··· SUPPLIED ENTRIES ···

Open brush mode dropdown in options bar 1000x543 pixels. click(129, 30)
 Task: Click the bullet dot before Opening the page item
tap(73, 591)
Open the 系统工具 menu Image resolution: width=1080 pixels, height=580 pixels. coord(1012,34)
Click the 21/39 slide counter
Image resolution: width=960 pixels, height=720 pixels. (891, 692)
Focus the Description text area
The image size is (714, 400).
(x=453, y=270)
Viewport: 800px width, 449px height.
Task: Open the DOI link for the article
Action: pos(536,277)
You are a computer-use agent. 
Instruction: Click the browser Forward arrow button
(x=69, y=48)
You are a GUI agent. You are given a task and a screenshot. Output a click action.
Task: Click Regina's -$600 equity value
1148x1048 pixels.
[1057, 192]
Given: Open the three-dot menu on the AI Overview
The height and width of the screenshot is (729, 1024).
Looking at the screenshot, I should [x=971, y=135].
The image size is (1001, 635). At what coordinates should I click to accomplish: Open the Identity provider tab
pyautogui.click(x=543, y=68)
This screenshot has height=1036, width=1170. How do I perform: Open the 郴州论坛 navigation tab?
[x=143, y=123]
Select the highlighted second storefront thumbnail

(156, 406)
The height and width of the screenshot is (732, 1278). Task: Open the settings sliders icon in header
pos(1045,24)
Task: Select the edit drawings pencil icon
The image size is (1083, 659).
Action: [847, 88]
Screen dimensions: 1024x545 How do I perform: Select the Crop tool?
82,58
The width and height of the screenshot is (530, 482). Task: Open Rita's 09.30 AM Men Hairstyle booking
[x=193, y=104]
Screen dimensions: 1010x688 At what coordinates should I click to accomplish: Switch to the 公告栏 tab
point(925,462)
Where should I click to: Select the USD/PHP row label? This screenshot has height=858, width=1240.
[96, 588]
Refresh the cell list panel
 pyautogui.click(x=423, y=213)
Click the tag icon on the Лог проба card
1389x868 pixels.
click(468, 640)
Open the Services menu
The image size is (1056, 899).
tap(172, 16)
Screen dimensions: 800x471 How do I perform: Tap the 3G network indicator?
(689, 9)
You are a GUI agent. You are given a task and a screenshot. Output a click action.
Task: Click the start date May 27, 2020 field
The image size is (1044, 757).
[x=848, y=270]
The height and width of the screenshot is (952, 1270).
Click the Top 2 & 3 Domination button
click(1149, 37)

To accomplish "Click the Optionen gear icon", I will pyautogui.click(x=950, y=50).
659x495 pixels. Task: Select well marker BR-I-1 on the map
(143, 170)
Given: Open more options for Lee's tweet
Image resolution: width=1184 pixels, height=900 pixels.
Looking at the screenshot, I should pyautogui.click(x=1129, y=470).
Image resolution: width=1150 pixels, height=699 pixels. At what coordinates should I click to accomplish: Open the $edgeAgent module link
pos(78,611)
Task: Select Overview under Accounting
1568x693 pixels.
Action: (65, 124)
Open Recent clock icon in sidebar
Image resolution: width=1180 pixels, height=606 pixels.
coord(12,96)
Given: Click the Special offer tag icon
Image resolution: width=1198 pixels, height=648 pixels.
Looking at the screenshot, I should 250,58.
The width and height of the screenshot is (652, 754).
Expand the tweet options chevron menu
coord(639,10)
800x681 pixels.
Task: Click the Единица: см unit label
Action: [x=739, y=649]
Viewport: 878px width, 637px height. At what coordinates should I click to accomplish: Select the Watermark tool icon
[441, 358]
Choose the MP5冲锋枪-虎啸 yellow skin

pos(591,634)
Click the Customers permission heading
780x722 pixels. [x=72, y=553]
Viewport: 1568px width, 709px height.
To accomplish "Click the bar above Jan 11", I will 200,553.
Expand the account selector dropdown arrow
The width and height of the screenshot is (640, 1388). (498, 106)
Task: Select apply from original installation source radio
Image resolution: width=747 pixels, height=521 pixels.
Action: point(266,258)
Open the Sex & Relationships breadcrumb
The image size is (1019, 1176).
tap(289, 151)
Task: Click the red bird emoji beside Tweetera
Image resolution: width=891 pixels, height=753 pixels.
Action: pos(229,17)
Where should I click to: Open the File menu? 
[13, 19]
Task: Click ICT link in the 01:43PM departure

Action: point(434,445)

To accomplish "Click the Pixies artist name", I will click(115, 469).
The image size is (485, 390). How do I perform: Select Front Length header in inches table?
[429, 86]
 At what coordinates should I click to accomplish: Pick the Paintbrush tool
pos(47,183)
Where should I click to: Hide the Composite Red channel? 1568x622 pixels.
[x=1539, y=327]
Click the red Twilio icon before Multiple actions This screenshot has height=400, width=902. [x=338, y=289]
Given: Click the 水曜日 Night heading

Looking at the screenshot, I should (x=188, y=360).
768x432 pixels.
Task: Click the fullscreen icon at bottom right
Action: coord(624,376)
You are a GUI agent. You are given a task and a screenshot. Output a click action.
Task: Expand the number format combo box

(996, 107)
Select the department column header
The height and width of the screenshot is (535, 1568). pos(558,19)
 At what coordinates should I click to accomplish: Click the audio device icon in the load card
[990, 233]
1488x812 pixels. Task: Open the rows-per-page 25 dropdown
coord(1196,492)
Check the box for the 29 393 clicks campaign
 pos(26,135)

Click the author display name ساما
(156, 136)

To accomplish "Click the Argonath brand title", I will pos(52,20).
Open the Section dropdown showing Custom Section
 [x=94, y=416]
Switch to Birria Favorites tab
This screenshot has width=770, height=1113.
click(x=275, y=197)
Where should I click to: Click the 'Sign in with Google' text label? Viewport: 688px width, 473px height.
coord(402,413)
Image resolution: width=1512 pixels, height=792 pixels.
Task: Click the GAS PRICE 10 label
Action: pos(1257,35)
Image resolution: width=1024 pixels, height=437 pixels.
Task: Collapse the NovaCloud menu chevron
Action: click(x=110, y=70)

···

Look above for the line containing "Click the red Twilio", then please write out that line and each one after it through the end, exactly, with nothing else.

Click the red Twilio icon before Multiple actions This screenshot has height=400, width=902. [x=338, y=289]
Given: Click the 水曜日 Night heading

Looking at the screenshot, I should (x=188, y=360).
768x432 pixels.
Task: Click the fullscreen icon at bottom right
Action: coord(624,376)
You are a GUI agent. You are given a task and a screenshot. Output a click action.
Task: Expand the number format combo box

(996, 107)
Select the department column header
The height and width of the screenshot is (535, 1568). pos(558,19)
 At what coordinates should I click to accomplish: Click the audio device icon in the load card
[990, 233]
1488x812 pixels. Task: Open the rows-per-page 25 dropdown
coord(1196,492)
Check the box for the 29 393 clicks campaign
 pos(26,135)

Click the author display name ساما
(156, 136)

To accomplish "Click the Argonath brand title", I will pos(52,20).
Open the Section dropdown showing Custom Section
 [x=94, y=416]
Switch to Birria Favorites tab
This screenshot has width=770, height=1113.
click(x=275, y=197)
Where should I click to: Click the 'Sign in with Google' text label? Viewport: 688px width, 473px height.
coord(402,413)
Image resolution: width=1512 pixels, height=792 pixels.
Task: Click the GAS PRICE 10 label
Action: pos(1257,35)
Image resolution: width=1024 pixels, height=437 pixels.
Task: Collapse the NovaCloud menu chevron
Action: click(x=110, y=70)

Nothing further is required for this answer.